This project was made for Introduction to ML classes at Faculty of Mathematics and Information Sciences at Warsaw University of Technology
The data comes from the dataset Human Activity Recognition with Smartphones. It consists of various measurements of bodily movement during activity of subjects including walking, laying and sitting. Participants recorded spatial data using gyroscopes and accelerometres from their smartphones. Various statistics in three axes were recorded for body and gravity in both time domain and frequency domain.
We decided to transform the data labels using two different mappings: VHS (vertical movement | horizontal movement | stationary) and WSL (walking | stationary | laying).
In our project we applied several clustering techniques (namely k-means, k-means Mini-Batch, Gaussian Mixture and Spectral clustering) and each obtained cluster was compared to existing labels of movement as well as to our mappings via ARI (Adjusted Rand Index).

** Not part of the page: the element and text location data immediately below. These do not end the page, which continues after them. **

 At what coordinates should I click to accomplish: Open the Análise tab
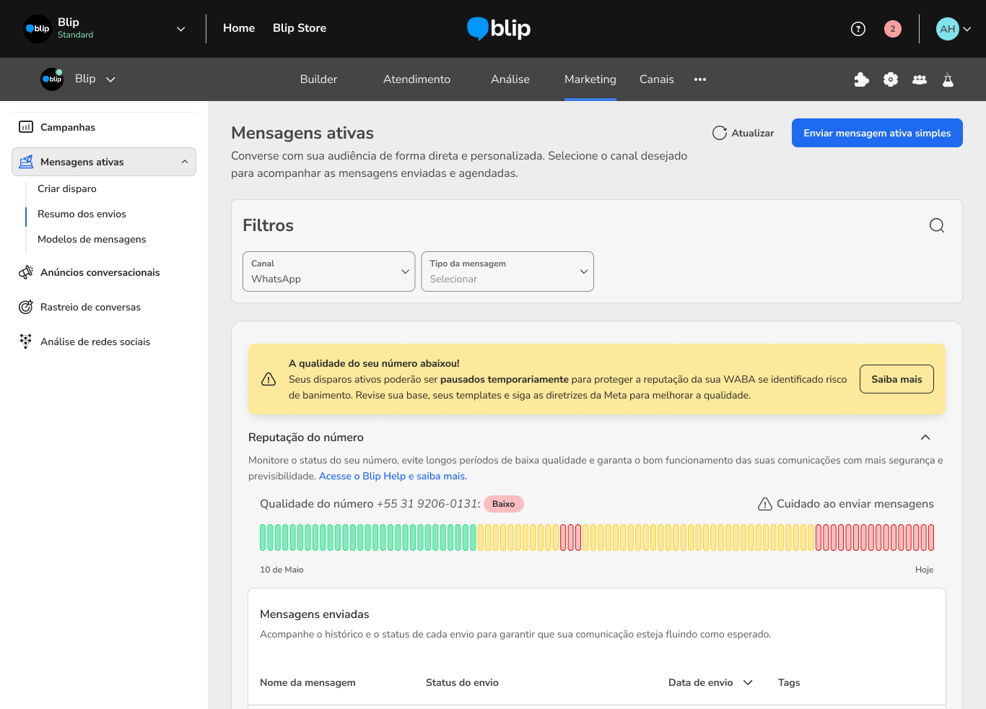510,79
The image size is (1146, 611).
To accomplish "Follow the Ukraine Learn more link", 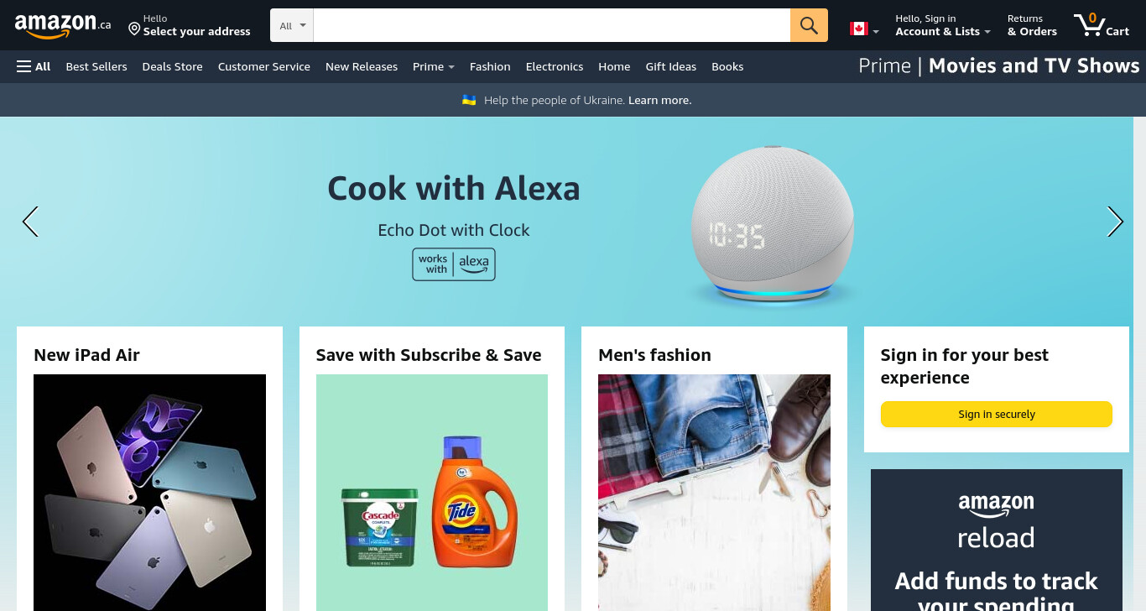I will (x=659, y=100).
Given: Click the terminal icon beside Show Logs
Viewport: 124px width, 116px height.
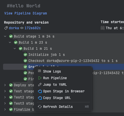Looking at the screenshot, I should point(40,71).
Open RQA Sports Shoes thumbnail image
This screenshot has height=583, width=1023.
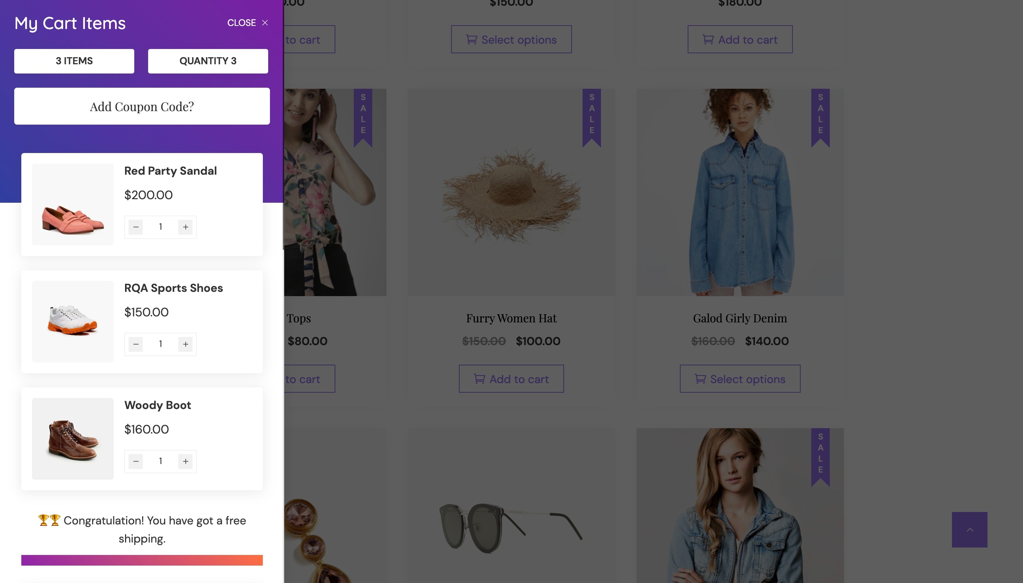pyautogui.click(x=72, y=322)
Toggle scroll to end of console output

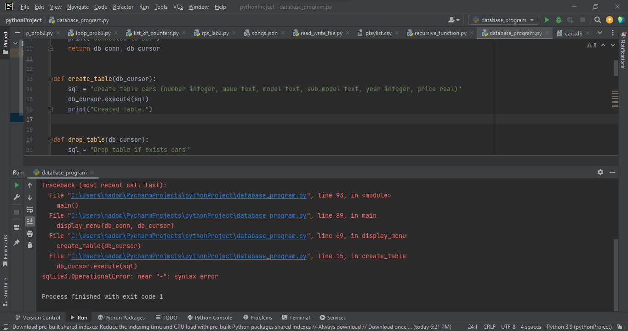coord(30,221)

Our final model for which the calculated ARI was the greatest was Gaussian Mixture model for 10 principal components of the dataset (obtained after we performed PCA) for WSL mapping. The ARI score was approximately 0.686, hence almost 70% of the values were clusterized appropriately to types of movement.

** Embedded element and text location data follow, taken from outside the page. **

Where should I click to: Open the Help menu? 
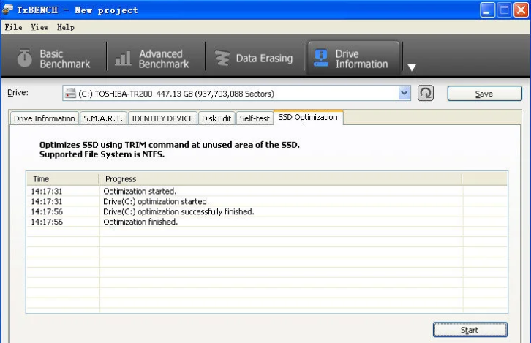click(x=66, y=27)
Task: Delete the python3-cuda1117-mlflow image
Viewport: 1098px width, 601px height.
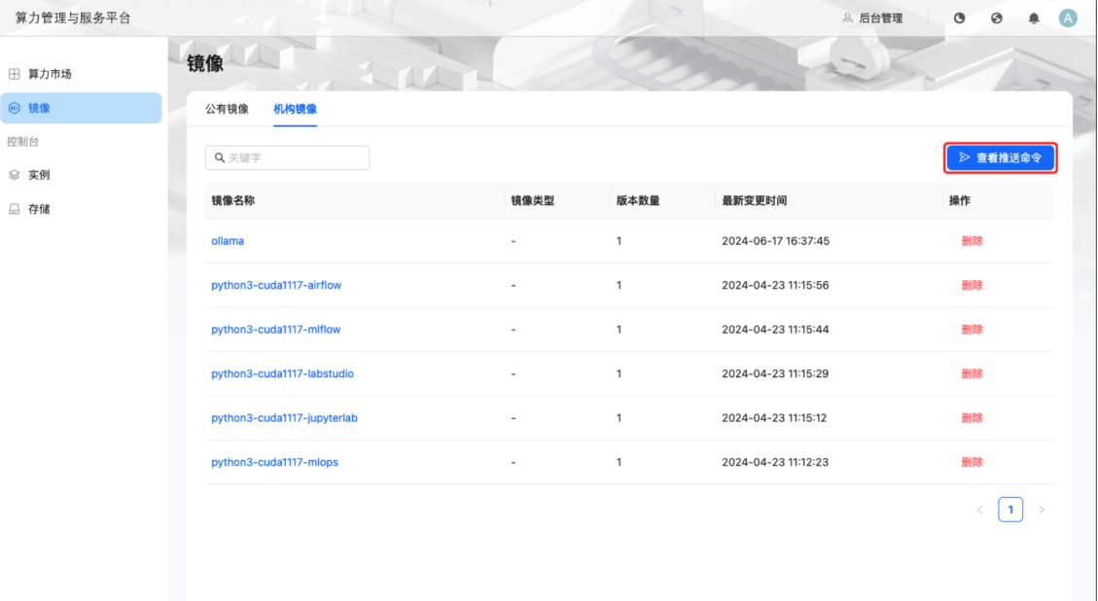Action: 972,330
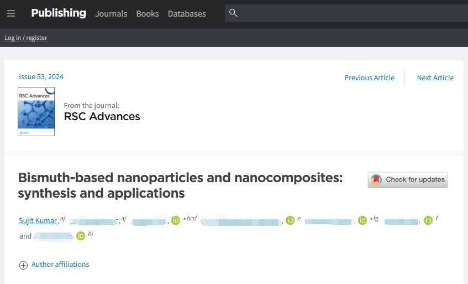Open the Databases menu
The height and width of the screenshot is (284, 468).
coord(187,14)

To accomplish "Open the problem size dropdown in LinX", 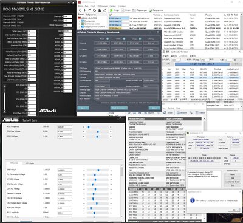I will pos(176,60).
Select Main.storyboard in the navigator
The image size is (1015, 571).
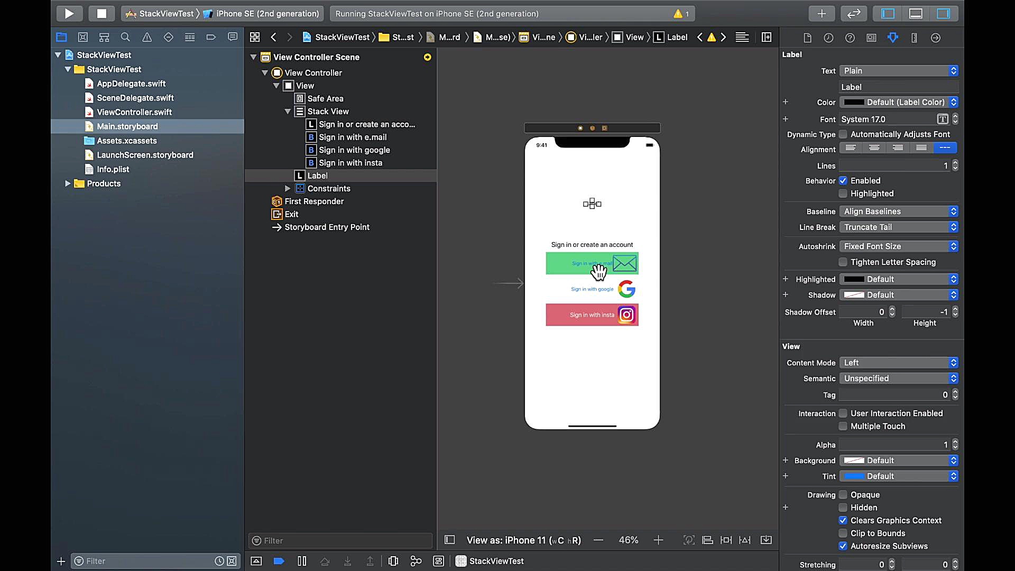[128, 126]
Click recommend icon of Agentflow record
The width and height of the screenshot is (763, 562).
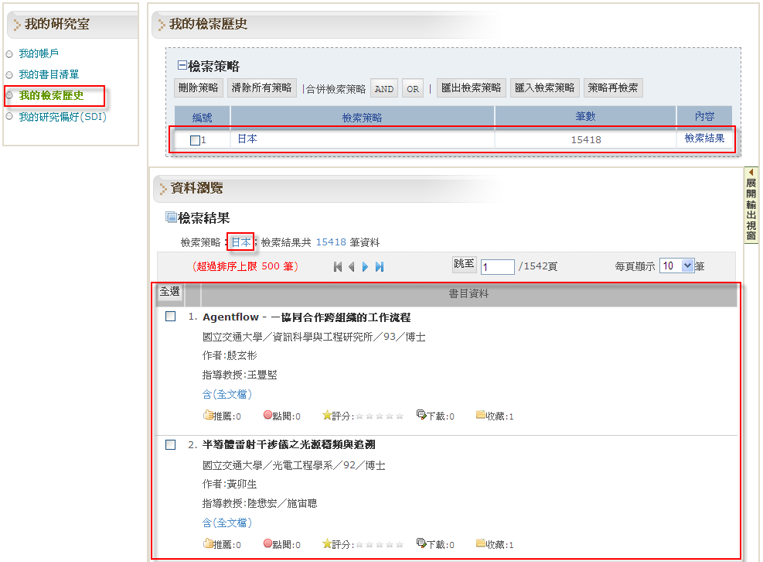point(207,416)
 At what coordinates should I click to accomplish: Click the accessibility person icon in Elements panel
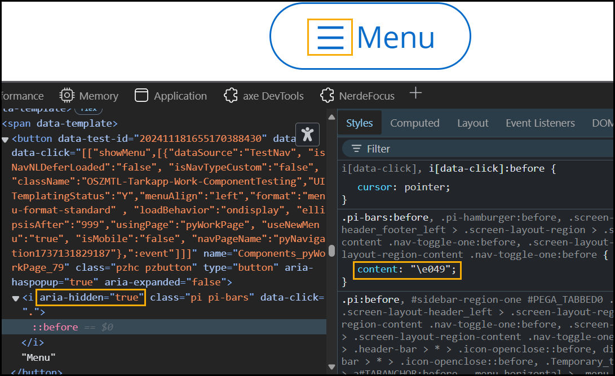pos(307,134)
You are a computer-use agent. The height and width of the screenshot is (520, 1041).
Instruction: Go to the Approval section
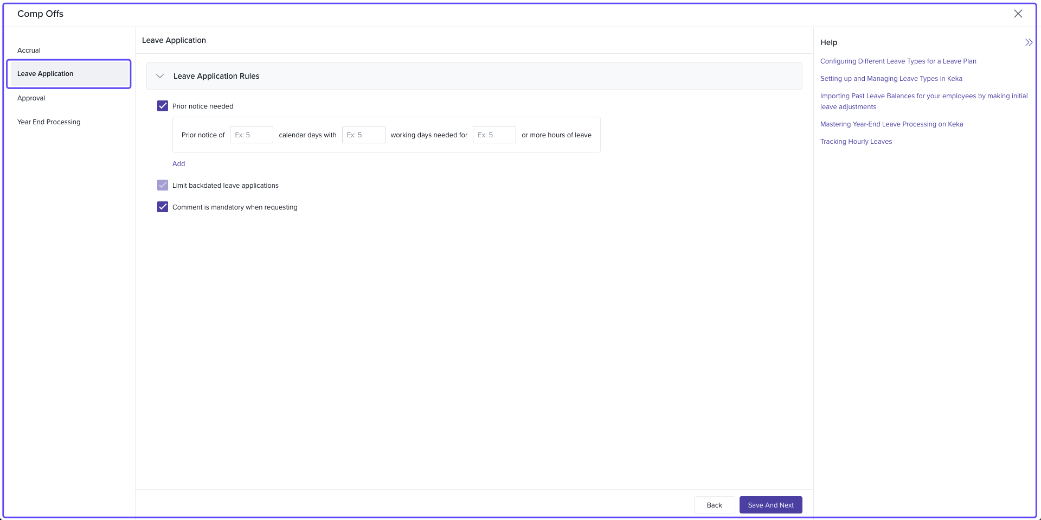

WSL labels after PCA (10 principal components):
GMM clusters:
As it can be seen our model can recognize 'walking' movement at almost all times. The problem is to distinguish between 'sitting' and 'laying' movements for which accuracy is significantly lower. A potential expansion to our project would be to create an additional model to classify those two movements or to suggest a different, more sutiable mapping.